[Python-ideas] Repurpose `assert' into a general-purpose check
Steven D'Aprano
steve at pearwood.info
Tue Nov 28 11:34:02 EST 2017
On Tue, Nov 28, 2017 at 10:11:46AM +0300, Ivan Pozdeev via Python-ideas wrote:
> I invite you to show me a single use case for those "assertions" because
> after ~20 years of experience in coding (that included fairly large
> projects), I've yet to see one.
I already mentioned not one but multiple use-cases for assertions:
- checked comments (assertions are documentation, not just code)
- checks of internal algorithm logic
- design-by-contract style pre- and post-conditions
- checking program invariants
- defensive programming against conditions that "cannot happen".
John Regehr wrote an excellent post on this from the perspective of a
systems programmer:
https://blog.regehr.org/archives/1091
(he even links to a post by our own Ned Batchelder) but many of his
use-cases for assert applies just as well to Python as C. Assertions
also work great with fuzzers:
http://www.squarefree.com/2014/02/03/fuzzers-love-assertions/
I've also written on assertions before:
https://import-that.dreamwidth.org/676.html
Assertions can also be used as a kind of "Continuous Testing" that
operates in debug builds (or in Python in __debug__ mode): every time
you run the code, it tests its own internal state by running the
asserts. As Regehr puts it:
"When we write an assertion, we are teaching a program to
diagnose bugs in itself."
If the code you have worked with needed none of these things, assertions
might not be useful to you. But that doesn't mean there are no use-cases
for assertions. Not everyone is lucky to work with code that is so
self-documenting that checked comments are redundant, or code so
obviously correct that there is no point to checking its internal state.
In your opening post, you gave a use-case for assertions:
"a check to only do in debug mode, when you can't yet trust your
code to manage and pass around internal data correctly."
Now you say there are none. Would you like to revise one of those
statements?
> Any, every check that you make at debug time either
> * belongs in production as well (all the more because it's harder to
> diagnose there), or
I'm not going to say that claim is entirely wrong. For example,
Microsoft's research project Midori used two kinds of assertions:
Debug.Assert only runs under debugging;
Release.Assert always runs
and it also promised that all contracts will either be checked at
runtime, or the compiler can prove that the contract is always satisfied
and so can skip the check. Otherwise they cannot be disabled.
http://joeduffyblog.com/2016/02/07/the-error-model/
But Midori was written in a custom systems language based on C#, and the
lessons from it probably don't apply directly to a rapid application
development language / scripting language like Python. In any case,
Midori's approach was rather unusual even compared to other systems
languages.
More conventionally, Eiffel (for example) allows the developer to enable
or disable contract checking. By default, pre-conditions are checked in
release builds and post-conditions and invariants are skipped, but each
one can be enabled or disabled individually.

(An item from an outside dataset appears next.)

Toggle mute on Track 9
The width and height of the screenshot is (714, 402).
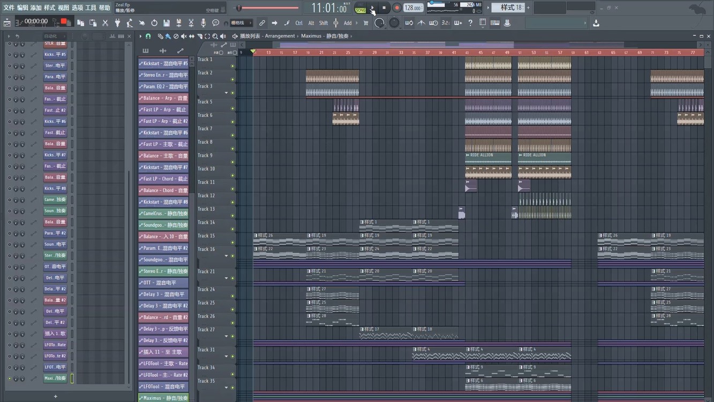click(x=232, y=162)
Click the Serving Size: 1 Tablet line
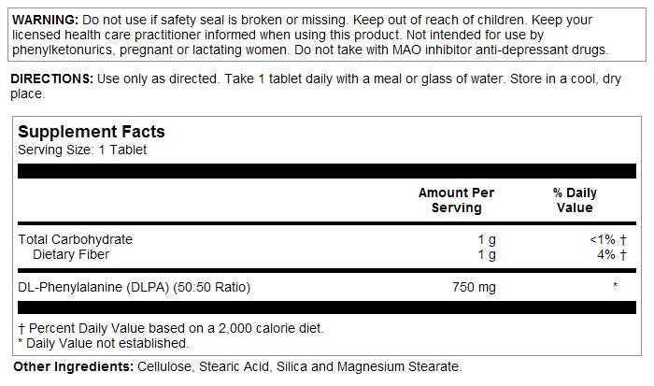The image size is (654, 386). pyautogui.click(x=83, y=149)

We have the choice to
choose faster code or more extensive error checking, depending on which
we value more.
I think that's an excellent tradeoff to have. Python currently only has
a very coarse switch that can only turn assertions on or off, but even
that coarse switch is better than nothing.
> * belongs in a test -- something coded independently from the program
> (if your code as a whole cannot be trusted, how any specific part of it
> can?), or
I love tests. I write unit tests and doc tests all the time. (Well,
except when I'm being lazy, when I only write doc tests.) But tests
cannot replace assertions. There are at least two problems:
- external tests don't have access to the function locals;
- and even if you can write a test for something, its in the wrong place
to be useful as a replacement of an assertion.
John Regehr discusses this exact issue (see link above) and writes that
"there is a strong synergy between assertions and unit tests". If you do
them right, they complement each other. And I would argue that
assertions are a kind of test integrated in the code.
Neither assertions nor unit tests can find all bugs. The wise programmer
uses both.
In an earlier post, I gave an actual assertion from one of my functions.
Here it is again:
assert 0 <= r < abs(y)
Its not obvious from that line in isolation, but both r and y are local
variables of a function that calculates a mathematical result (hence the
short and undescriptive names). How can I possibly write a test to check
this? They are *local* to the function, so I have no access to them from
outside of the test!
(Actually, in this *specific case*, r is part of the return value and
could be extracted by a test function. But y isn't.)
In general, assert is great for tests that occur inside the body of a
function, checking assertions about the function internals. You cannot
replace that with an external test. Here's an assertion from another
function:
c = collections.Counter(symbols)
assert c
The Counter c is an internal implementation detail of this one function.
It would be silly to expose it (how?) so I can write a test to check it.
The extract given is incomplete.